> [Exercise brief]: Although the data holds pictures, return only the lines from the one containing "Image resolution: width=849" to the end, exactly, and without them.

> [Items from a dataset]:
___

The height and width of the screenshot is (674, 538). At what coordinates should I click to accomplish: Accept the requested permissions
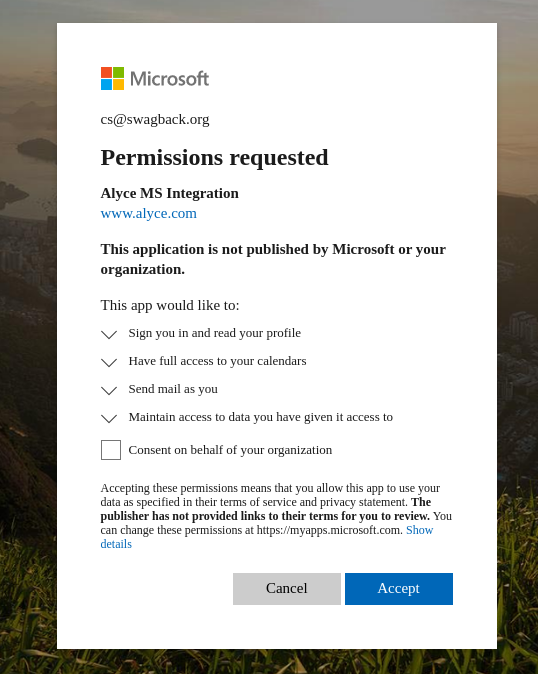(x=399, y=588)
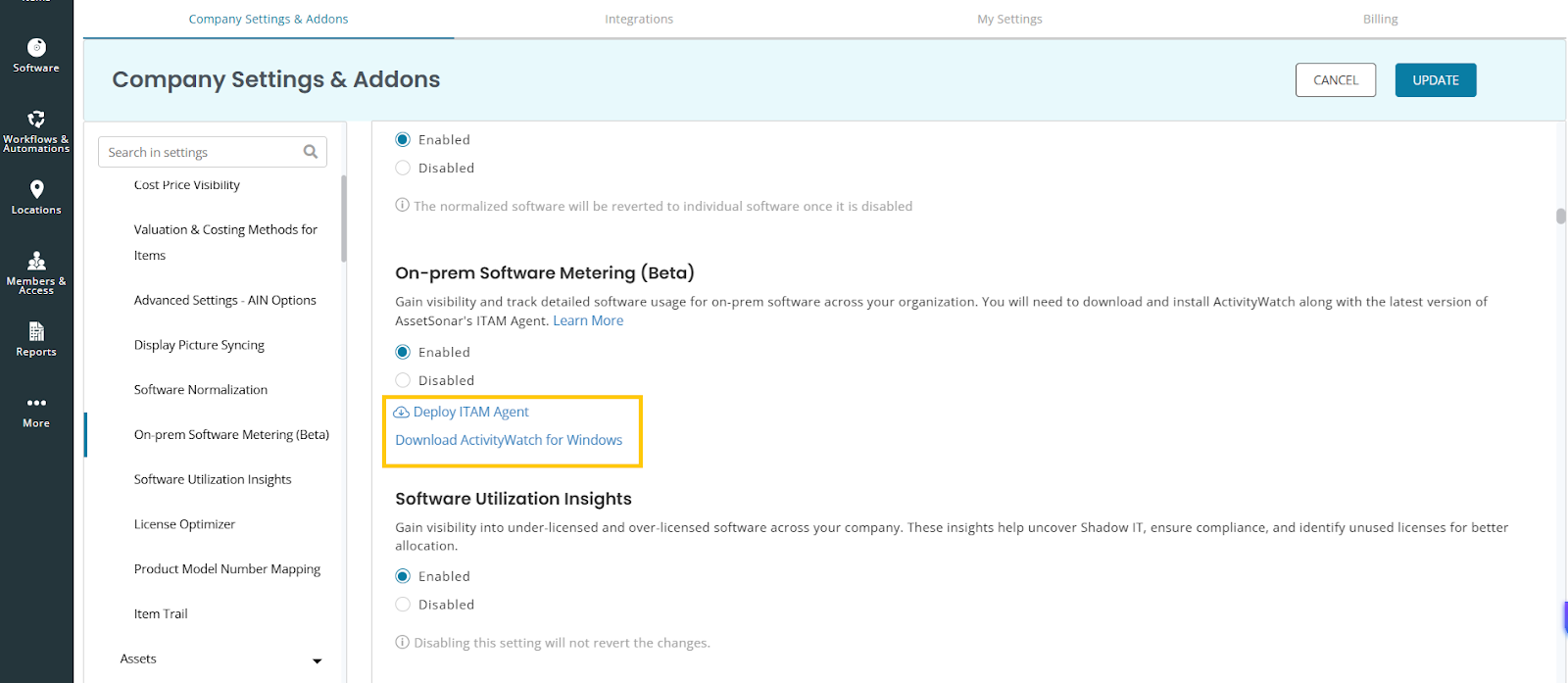Image resolution: width=1568 pixels, height=683 pixels.
Task: Click the More ellipsis icon
Action: tap(36, 403)
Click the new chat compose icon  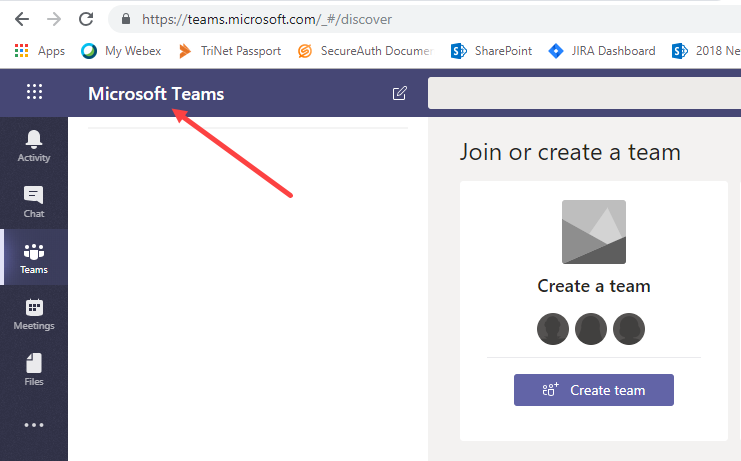tap(400, 93)
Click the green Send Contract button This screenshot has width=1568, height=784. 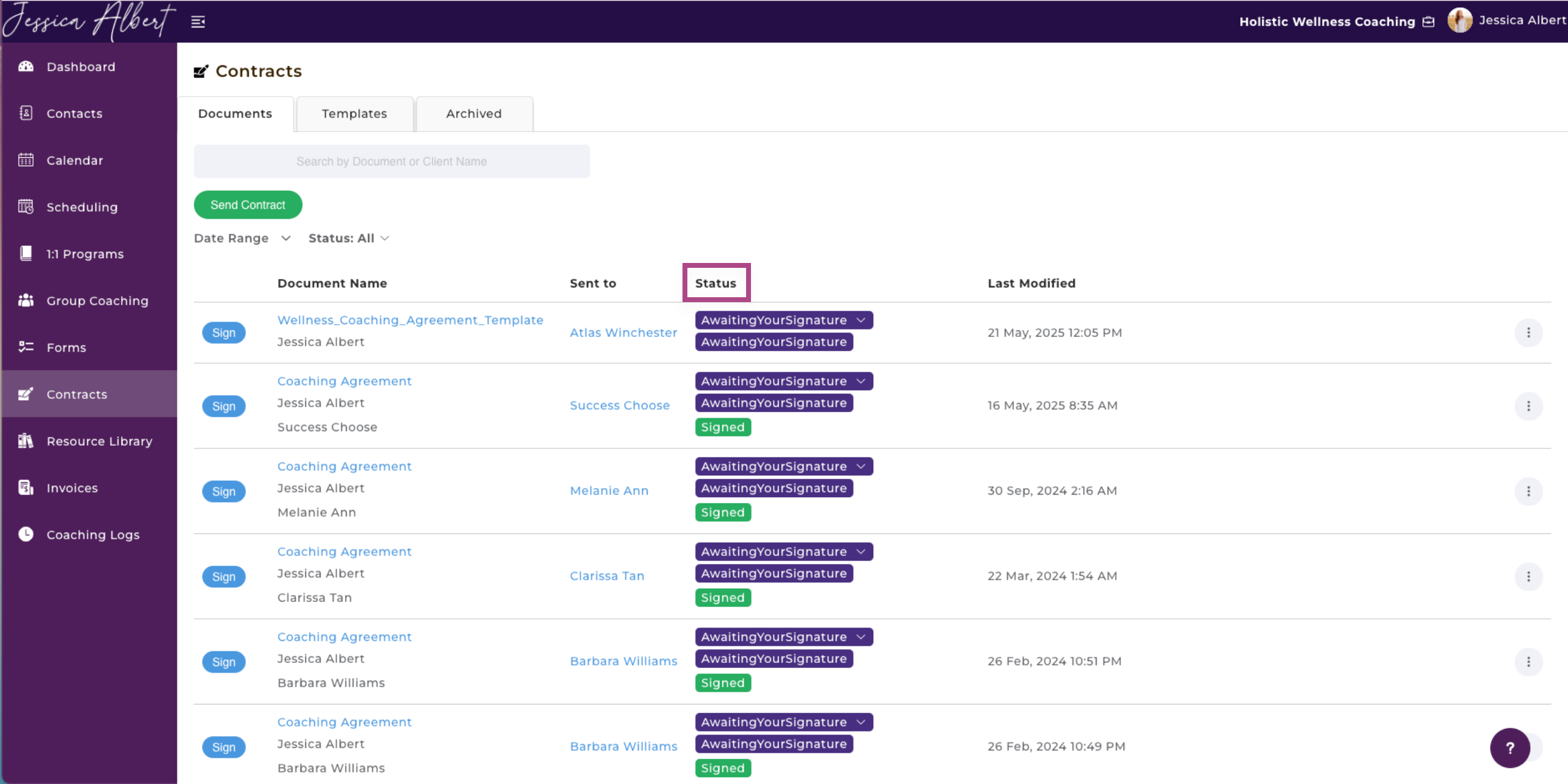tap(248, 205)
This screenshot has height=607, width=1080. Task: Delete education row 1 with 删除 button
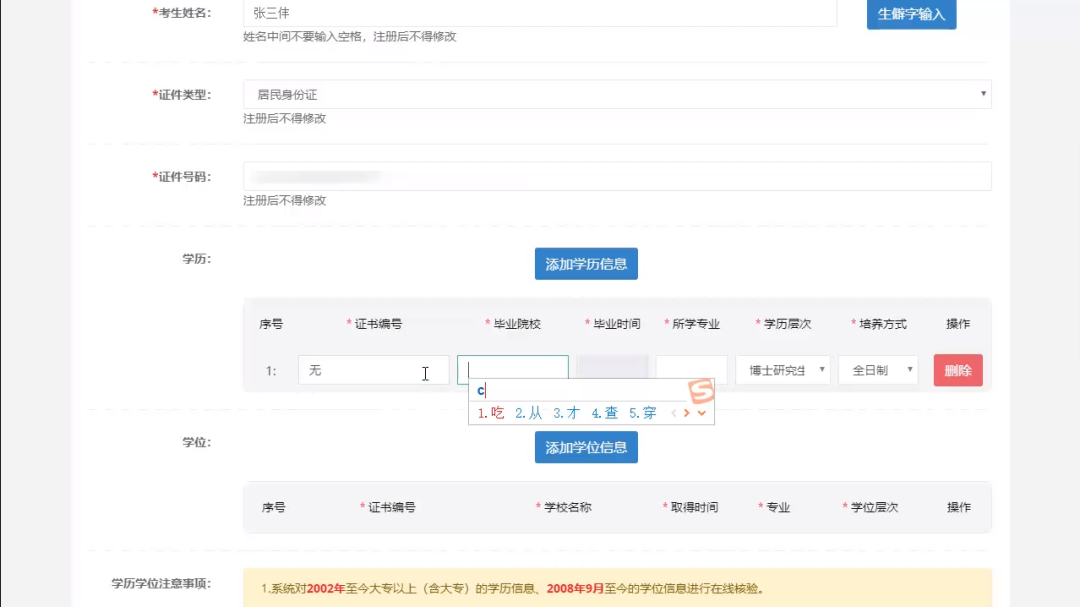957,370
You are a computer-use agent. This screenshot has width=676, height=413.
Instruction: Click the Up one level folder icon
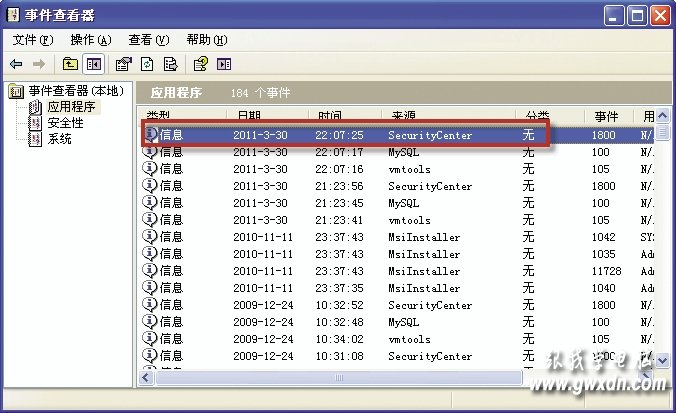pos(69,65)
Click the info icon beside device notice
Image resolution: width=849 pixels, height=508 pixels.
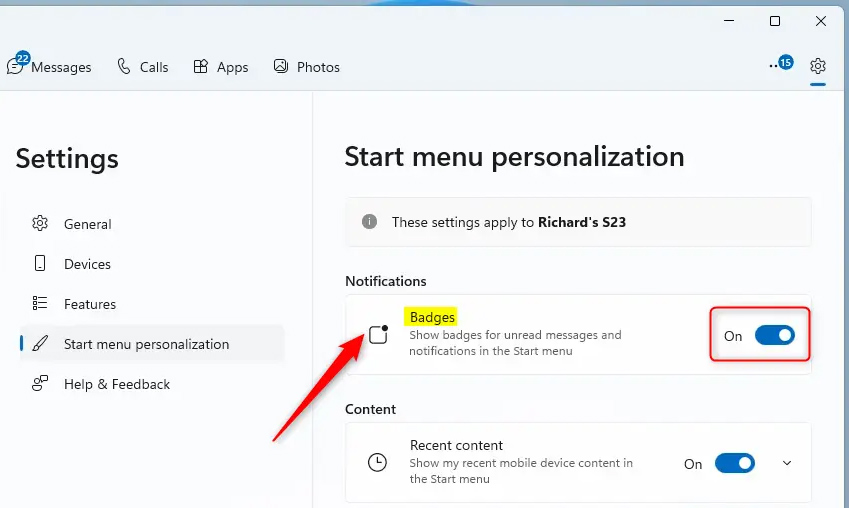(369, 222)
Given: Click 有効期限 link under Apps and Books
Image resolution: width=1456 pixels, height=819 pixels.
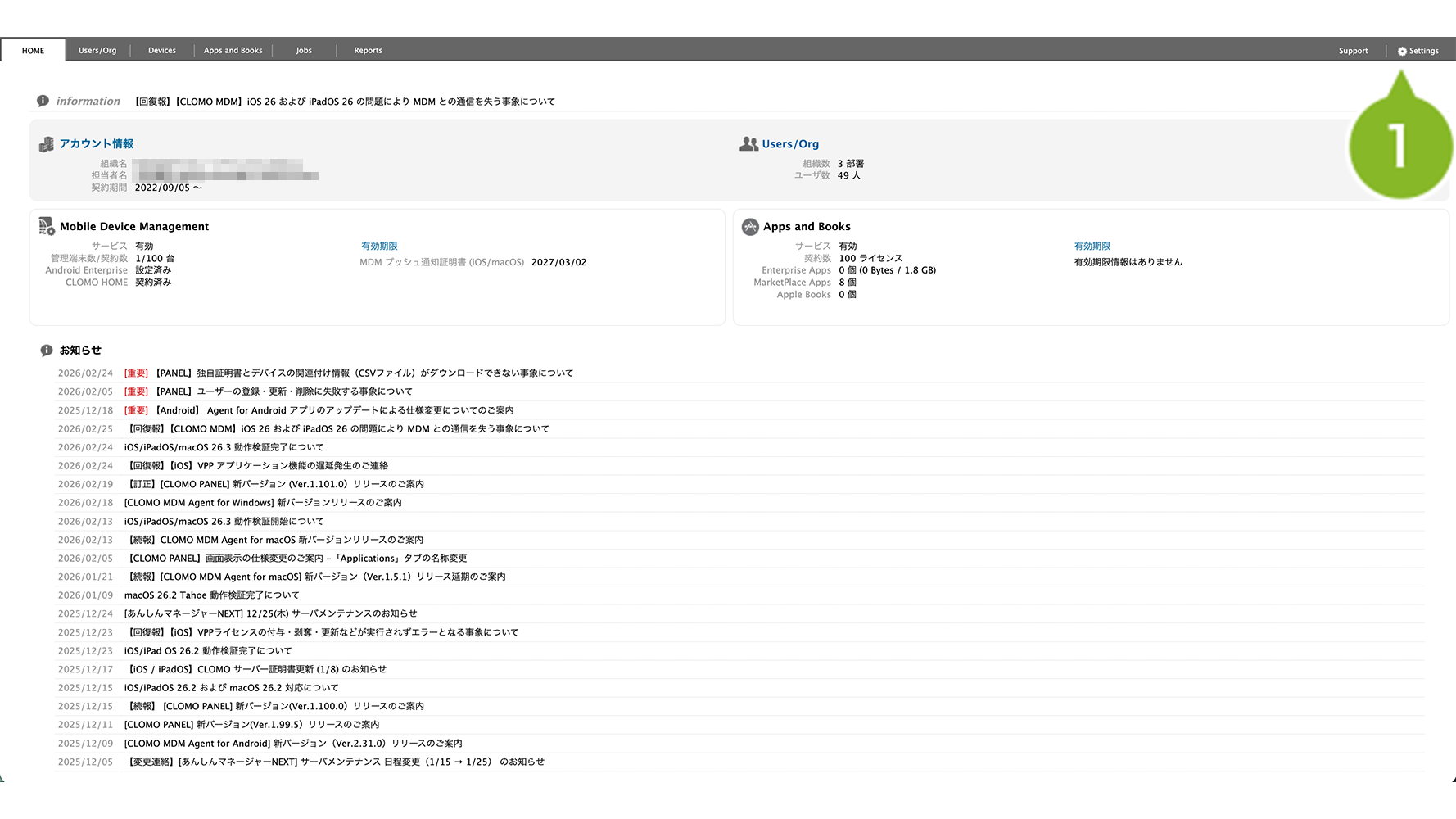Looking at the screenshot, I should point(1092,247).
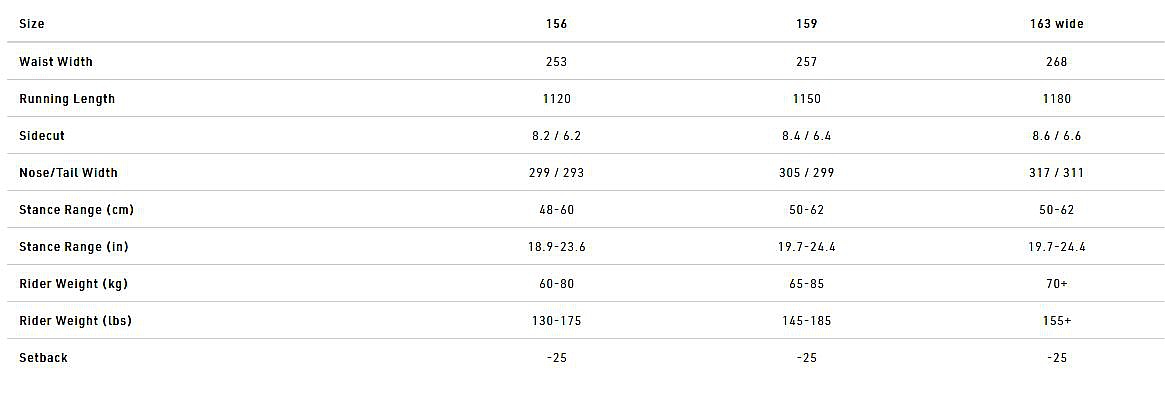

___

> [Response to the exercise]:
Image resolution: width=849 pixels, height=508 pixels.
(369, 222)
Given: Click 有効期限 link under Apps and Books
Image resolution: width=1456 pixels, height=819 pixels.
Looking at the screenshot, I should point(1092,247).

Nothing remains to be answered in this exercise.